Paym, the UK service offered by 17 leading banks and building societies that enables money transfer between users via mobile numbers, had 2.6 million registered users at end-June 2015.
And the service carried 415,000 transactions in the three months to end June, worth more than £23 million.
All the figures are climbing on a sequential basis, but that is hardly surprising since this is a relatively new service (it launched in April 2014). Since launch, a total of 1.25 million transactions worth £70 million have been sent.
Deep analysis is difficult since Paym does not break out how many of its registrations are regular, or occasional, users.

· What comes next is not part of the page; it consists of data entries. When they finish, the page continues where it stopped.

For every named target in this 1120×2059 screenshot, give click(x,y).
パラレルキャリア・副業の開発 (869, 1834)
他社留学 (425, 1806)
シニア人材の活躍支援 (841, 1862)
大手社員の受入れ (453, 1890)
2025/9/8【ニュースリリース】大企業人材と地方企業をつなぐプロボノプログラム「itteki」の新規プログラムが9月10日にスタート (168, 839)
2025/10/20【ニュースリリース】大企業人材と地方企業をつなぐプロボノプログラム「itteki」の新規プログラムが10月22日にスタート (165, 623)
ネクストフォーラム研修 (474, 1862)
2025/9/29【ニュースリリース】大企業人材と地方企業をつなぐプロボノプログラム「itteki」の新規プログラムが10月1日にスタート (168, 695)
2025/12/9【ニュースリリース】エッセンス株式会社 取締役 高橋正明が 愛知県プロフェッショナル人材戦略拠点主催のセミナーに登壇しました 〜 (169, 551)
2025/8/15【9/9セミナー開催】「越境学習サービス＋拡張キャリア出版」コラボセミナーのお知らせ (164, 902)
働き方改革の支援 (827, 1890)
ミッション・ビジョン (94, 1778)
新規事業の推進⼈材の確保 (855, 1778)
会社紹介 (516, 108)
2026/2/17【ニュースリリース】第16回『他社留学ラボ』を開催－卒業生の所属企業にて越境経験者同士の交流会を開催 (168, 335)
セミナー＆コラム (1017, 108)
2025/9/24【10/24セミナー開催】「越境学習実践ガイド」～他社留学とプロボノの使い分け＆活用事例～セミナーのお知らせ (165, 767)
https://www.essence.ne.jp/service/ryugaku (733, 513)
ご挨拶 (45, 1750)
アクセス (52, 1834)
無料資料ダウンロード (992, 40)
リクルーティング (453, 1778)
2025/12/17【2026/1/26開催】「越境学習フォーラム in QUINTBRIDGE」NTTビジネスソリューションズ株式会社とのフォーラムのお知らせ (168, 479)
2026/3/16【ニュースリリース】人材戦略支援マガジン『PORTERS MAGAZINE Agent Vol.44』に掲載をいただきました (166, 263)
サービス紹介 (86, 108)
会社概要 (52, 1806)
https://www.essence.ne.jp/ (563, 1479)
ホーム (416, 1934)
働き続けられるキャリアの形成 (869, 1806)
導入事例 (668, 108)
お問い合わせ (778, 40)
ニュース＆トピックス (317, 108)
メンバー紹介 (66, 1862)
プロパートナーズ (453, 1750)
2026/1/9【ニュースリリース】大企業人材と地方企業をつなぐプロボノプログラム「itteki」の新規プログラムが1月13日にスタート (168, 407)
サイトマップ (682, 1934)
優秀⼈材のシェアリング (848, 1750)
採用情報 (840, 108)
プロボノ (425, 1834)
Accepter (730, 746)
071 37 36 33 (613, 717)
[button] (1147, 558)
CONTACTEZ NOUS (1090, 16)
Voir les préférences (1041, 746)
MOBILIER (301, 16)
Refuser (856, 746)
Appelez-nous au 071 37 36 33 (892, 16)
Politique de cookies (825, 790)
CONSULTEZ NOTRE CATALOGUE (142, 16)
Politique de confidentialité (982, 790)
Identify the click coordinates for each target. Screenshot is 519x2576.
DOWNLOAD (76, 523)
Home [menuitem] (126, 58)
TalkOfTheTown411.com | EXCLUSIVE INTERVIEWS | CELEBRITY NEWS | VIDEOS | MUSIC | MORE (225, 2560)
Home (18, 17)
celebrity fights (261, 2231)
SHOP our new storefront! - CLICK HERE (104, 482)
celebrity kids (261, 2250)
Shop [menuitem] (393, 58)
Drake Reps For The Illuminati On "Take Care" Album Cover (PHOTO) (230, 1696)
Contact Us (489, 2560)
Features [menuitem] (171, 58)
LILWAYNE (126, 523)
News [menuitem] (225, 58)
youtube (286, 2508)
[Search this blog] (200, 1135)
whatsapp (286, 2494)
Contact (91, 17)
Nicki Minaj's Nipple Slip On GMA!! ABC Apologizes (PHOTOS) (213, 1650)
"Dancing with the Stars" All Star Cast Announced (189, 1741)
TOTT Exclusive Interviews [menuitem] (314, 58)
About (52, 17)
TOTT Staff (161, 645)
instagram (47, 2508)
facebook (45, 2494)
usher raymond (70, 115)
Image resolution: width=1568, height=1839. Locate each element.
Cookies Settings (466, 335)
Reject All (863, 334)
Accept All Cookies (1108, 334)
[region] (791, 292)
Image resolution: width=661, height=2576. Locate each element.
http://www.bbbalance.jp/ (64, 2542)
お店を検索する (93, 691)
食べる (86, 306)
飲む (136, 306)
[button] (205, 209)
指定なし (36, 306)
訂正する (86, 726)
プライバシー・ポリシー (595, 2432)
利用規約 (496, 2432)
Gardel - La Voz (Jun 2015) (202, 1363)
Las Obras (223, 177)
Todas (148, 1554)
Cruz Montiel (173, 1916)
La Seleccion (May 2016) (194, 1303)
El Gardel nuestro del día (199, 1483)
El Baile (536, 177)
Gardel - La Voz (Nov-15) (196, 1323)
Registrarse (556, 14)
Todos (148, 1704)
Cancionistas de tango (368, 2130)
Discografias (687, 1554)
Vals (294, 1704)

Paym has, however, conducted a survey which shows a shift in usage patterns over the last six months (from January 2015). Users are now using the service to pay back immediate family money owned for petrol (25 per cent), bills (22 per cent) and household costs (19 per cent), a change from January 2015 when the payment service was mainly being used to settle up for socialising (lunch or dinner was 20 per cent of total at start of year).
This shift is probably explained by a slightly older demographic for Paym over the past six months. The 35-64 year olds account for 39 per cent of registrations, up 35 per cent six months ago. This indicates more money flowing from the pocket of parents via Paym to their children.
Paym is run by the Mobile Payments Service Company on behalf of Payments UK (formerly the Payments Council), which represents the country’s leading financial institutions.